Exercise aim:
Would you please copy the part of the material below that opens with the line containing "Given: Select the" and closes with the line containing "Task: Click the Amount Earned heading"? Copy it exactly, and only it.
_ _ _ _ _ _ _
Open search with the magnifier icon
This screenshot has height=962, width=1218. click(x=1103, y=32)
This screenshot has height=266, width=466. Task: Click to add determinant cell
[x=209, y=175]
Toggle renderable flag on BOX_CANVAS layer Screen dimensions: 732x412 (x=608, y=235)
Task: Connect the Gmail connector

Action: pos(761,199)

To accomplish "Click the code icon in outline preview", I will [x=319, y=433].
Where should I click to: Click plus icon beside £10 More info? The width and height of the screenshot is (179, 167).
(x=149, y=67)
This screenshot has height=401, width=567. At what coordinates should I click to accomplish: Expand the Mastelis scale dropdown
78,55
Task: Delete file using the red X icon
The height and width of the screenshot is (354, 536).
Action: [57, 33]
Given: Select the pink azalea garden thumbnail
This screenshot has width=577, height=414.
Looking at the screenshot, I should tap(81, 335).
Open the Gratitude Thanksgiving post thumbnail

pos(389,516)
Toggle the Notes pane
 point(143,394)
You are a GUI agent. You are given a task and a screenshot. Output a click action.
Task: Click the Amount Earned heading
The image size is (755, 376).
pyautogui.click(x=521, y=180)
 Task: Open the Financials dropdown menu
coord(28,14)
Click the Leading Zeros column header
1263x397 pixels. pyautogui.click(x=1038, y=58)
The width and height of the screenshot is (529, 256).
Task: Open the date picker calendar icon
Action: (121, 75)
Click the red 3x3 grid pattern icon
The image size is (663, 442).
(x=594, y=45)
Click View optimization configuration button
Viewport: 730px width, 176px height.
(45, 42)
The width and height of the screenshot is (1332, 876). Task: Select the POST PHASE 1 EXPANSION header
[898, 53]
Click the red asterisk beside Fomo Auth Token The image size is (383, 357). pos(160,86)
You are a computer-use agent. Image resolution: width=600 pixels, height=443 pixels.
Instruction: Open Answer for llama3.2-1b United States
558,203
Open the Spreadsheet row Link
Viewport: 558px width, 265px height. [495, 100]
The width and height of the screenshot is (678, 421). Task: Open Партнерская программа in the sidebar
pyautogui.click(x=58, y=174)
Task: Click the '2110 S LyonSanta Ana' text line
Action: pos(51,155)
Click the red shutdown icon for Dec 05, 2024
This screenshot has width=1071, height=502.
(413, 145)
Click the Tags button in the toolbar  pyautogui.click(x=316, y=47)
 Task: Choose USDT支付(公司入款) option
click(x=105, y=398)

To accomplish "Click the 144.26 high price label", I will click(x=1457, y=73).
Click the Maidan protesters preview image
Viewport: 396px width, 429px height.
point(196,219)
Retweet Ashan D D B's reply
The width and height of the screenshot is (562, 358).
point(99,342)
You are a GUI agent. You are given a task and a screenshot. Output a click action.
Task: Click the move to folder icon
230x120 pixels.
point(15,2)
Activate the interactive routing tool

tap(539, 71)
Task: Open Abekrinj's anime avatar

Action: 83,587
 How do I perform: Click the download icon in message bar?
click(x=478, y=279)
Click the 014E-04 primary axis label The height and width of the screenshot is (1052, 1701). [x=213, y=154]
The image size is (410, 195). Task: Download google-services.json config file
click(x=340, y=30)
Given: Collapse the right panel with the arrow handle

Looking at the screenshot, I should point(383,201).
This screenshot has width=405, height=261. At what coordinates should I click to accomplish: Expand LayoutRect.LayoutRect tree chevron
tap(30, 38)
_ _ _ _ _ _ _
Result below:
Given: Select the pink azalea garden thumbnail
This screenshot has width=577, height=414.
Looking at the screenshot, I should tap(81, 335).
Open the Gratitude Thanksgiving post thumbnail

pos(389,516)
Toggle the Notes pane
 point(143,394)
You are a GUI agent. You are given a task and a screenshot. Output a click action.
Task: Click the Amount Earned heading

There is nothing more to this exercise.